READING PASSAGE =
>> BEGIN
Running separate models for different sources of variance because interactive model with variance type*task seemed too complicated.
First we find that task measures have a smaller percentage of their overall variance explained by variability between subjects compared to survey measures.
tmp = boot_df %>%
mutate(var_subs_pct = var_subs/(var_subs+var_ind+var_resid)*100,
var_ind_pct = var_ind/(var_subs+var_ind+var_resid)*100,
var_resid_pct = var_resid/(var_subs+var_ind+var_resid)*100) %>%
select(dv, task, var_subs_pct, var_ind_pct, var_resid_pct)
summary(lmerTest::lmer(var_subs_pct~task+(1|dv),tmp%>%select(-var_ind_pct,-var_resid_pct)))
Linear mixed model fit by REML t-tests use Satterthwaite approximations
to degrees of freedom [lmerMod]
Formula: var_subs_pct ~ task + (1 | dv)
Data: tmp %>% select(-var_ind_pct, -var_resid_pct)
REML criterion at convergence: 3304624
Scaled residuals:
Min 1Q Median 3Q Max
-4.316 -0.621 0.103 0.647 5.381
Random effects:
Groups Name Variance Std.Dev.
dv (Intercept) 188 13.7
Residual 96 9.8
Number of obs: 446000, groups: dv, 446
Fixed effects:
Estimate Std. Error df t value Pr(>|t|)
(Intercept) 80.33 1.60 443.00 50.4 <2e-16 ***
tasktask -28.81 1.75 443.00 -16.5 <2e-16 ***
---
Signif. codes: 0 '***' 0.001 '**' 0.01 '*' 0.05 '.' 0.1 ' ' 1
Correlation of Fixed Effects:
(Intr)
tasktask -0.913
We also find that a significantly larger percentage of their variance is explained by between session variability. Larger between session variability suggests systematic differences between the two sessions. Such systematic effects can be due to e.g. learning effects as explored later.
summary(lmerTest::lmer(var_ind_pct~task+(1|dv),tmp%>%select(-var_subs_pct,-var_resid_pct)))
Linear mixed model fit by REML t-tests use Satterthwaite approximations
to degrees of freedom [lmerMod]
Formula: var_ind_pct ~ task + (1 | dv)
Data: tmp %>% select(-var_subs_pct, -var_resid_pct)
REML criterion at convergence: 3611691
Scaled residuals:
Min 1Q Median 3Q Max
-4.412 -0.651 -0.139 0.584 4.736
Random effects:
Groups Name Variance Std.Dev.
dv (Intercept) 239 15.5
Residual 191 13.8
Number of obs: 446000, groups: dv, 446
Fixed effects:
Estimate Std. Error df t value Pr(>|t|)
(Intercept) 9.84 1.80 444.00 5.47 7.4e-08 ***
tasktask 14.36 1.97 444.00 7.29 1.4e-12 ***
---
Signif. codes: 0 '***' 0.001 '**' 0.01 '*' 0.05 '.' 0.1 ' ' 1
Correlation of Fixed Effects:
(Intr)
>> END
DATA PROVIDED =
>> BEGIN
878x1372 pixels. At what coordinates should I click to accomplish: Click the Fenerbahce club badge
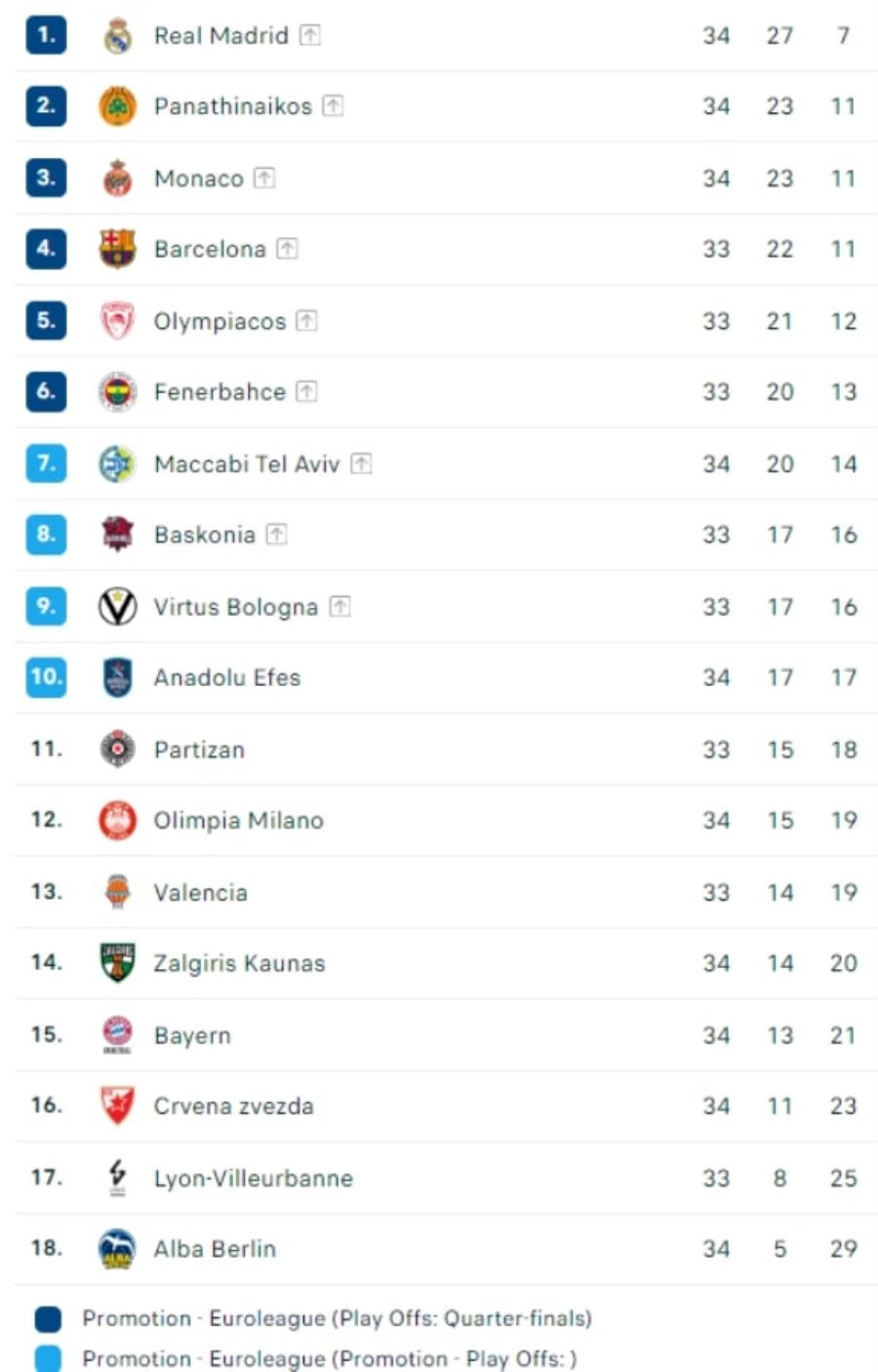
>> END
PROMPT A = Translate this sentence from the variance analysis into Spanish: "Larger between session variability suggests systematic differences between the two sessions."
PROMPT B = Rewrite the variance analysis starting at "Running separate models" and ending at "var_subs_pct ~ task + (1 | dv)", with "subjects" changed to "participants".

FINISHED ANSWER A = Una mayor variabilidad entre sesiones sugiere diferencias sistemáticas entre las dos sesiones.

FINISHED ANSWER B =
Running separate models for different sources of variance because interactive model with variance type*task seemed too complicated.
First we find that task measures have a smaller percentage of their overall variance explained by variability between participants compared to survey measures.
tmp = boot_df %>%
mutate(var_subs_pct = var_subs/(var_subs+var_ind+var_resid)*100,
var_ind_pct = var_ind/(var_subs+var_ind+var_resid)*100,
var_resid_pct = var_resid/(var_subs+var_ind+var_resid)*100) %>%
select(dv, task, var_subs_pct, var_ind_pct, var_resid_pct)
summary(lmerTest::lmer(var_subs_pct~task+(1|dv),tmp%>%select(-var_ind_pct,-var_resid_pct)))
Linear mixed model fit by REML t-tests use Satterthwaite approximations
to degrees of freedom [lmerMod]
Formula: var_subs_pct ~ task + (1 | dv)